Personne n'a défendu l'idée d'un grand emprunt public comme la France s'apprête à le faire. "Autant boire un pastis pour guérir une gueule de bois", tranche l'assureur Denis Kessler, ancien numéro deux du Medef. Alors qu'Angela Merkel promet de baisser les impôts tout en réduisant les déficits publics allemands, qu'au contraire Nicolas Sarkozy s'efforce de théoriser les bienfaits du surendettement et que, dans les pays industrialisés, la petite musique du protectionnisme se fait de plus en plus insistante, le président de la BCE met en garde les gouvernements comme il ne l'a jamais fait jusqu'ici : "Nous avons créé une économie financière mondialisée, il faut évidemment une gouvernance mondiale. Mais le G20 ne suffit pas. Chaque pays doit internaliser les effets de sa politique sur ce bien supérieur collectif qu'est l'économie mondiale." En clair, par leurs excédents excessifs (Chine aujourd'hui, Allemagne demain) ou des déficits qui le sont tout autant (Etats-Unis aujourd'hui, France demain), les gouvernements sapent une mondialisation dont ils ne se sentent pas responsables mais dont chacun profite.
Si solution il y a, elle ne peut être que collective. Or rien n'est moins sûr. On l'a vu au second semestre 2008 : sans Europe volontariste, pas de coopération mondiale possible. "Il y a une demande d'Europe, y compris en Chine. Car, depuis cinquante ans, l'Europe porte la régulation", analyse l'ancien commissaire européen Mario Monti. "Mais je ne suis pas sûr qu'il y ait une offre d'Europe", rajoute-t-il aussitôt. Entre la France et l'Allemagne, qui se tournent le dos, la Commission aux abonnés absents et les Britanniques qui pensent avant tout à sauver la City et tuer dans l'oeuf toute tentative de régulation, l'Europe a déjà perdu l'influence qui était la sienne, en novembre 2008, au G20 de Washington.
Ceci explique-t-il cela ? Alors que le G20 de Pittsburgh, en septembre, sera déterminant, notamment pour juger de la capacité des politiques à réguler une finance à nouveau folle, Christine Lagarde s'est montrée étonnamment peu ambitieuse. "Le G20 de Pittsburgh sera surtout l'occasion de dresser le procès-verbal de ce qui aura été mis en oeuvre", estime la ministre française de l'économie. De quoi donner raison à Robert Reich, l'ancien secrétaire au travail de Bill Clinton, qui juge que le poids des lobbies est sans doute trop puissant pour que Barack Obama puisse vraiment gagner contre Wall Street.
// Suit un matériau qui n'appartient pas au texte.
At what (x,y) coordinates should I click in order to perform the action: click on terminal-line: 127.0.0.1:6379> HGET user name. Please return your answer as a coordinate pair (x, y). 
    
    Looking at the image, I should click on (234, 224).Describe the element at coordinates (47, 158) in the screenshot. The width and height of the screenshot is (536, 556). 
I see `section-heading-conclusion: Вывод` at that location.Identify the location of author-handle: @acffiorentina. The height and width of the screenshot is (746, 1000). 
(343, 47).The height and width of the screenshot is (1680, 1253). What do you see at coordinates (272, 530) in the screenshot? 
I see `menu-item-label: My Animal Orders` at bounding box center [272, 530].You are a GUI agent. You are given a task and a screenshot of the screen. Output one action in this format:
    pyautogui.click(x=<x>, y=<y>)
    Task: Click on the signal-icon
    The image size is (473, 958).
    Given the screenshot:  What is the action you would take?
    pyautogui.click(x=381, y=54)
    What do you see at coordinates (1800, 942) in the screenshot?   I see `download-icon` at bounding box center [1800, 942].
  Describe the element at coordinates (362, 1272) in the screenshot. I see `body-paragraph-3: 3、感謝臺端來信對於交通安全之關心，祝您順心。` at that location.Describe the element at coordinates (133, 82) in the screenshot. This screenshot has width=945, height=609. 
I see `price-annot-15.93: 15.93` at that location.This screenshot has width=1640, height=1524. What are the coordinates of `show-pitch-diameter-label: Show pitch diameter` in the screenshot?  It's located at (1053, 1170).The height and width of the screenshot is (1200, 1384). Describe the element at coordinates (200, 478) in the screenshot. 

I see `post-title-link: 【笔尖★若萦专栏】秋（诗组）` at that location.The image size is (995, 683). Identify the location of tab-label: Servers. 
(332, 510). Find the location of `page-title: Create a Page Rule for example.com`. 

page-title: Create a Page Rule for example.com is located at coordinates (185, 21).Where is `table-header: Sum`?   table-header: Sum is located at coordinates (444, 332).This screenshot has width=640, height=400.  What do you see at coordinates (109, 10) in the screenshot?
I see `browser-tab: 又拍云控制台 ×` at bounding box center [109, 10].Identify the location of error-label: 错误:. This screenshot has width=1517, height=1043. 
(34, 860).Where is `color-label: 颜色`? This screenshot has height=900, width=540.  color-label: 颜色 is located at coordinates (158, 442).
Ce serait une très mauvaise nouvelle. Certains imaginent déjà un scénario catastrophe : échec de Pittsburgh suivi, au début de l'année 2010, par l'annonce de bonus record dans la finance et une augmentation inédite du nombre des faillites et des licenciements. Denis Kessler, pour lequel "les troisièmes années de crise se caractérisent souvent par du populisme, du protectionnisme et du patriotisme", aurait alors vu juste.
N'y a-t-il donc aucune raison d'être optimiste ? Si. Trois. L'Asie émergente ne résiste pas si mal, les besoins sont immenses pour accueillir trois milliards d'habitants supplémentaires d'ici à 2050 et, surtout, les économistes sont loin d'être infaillibles.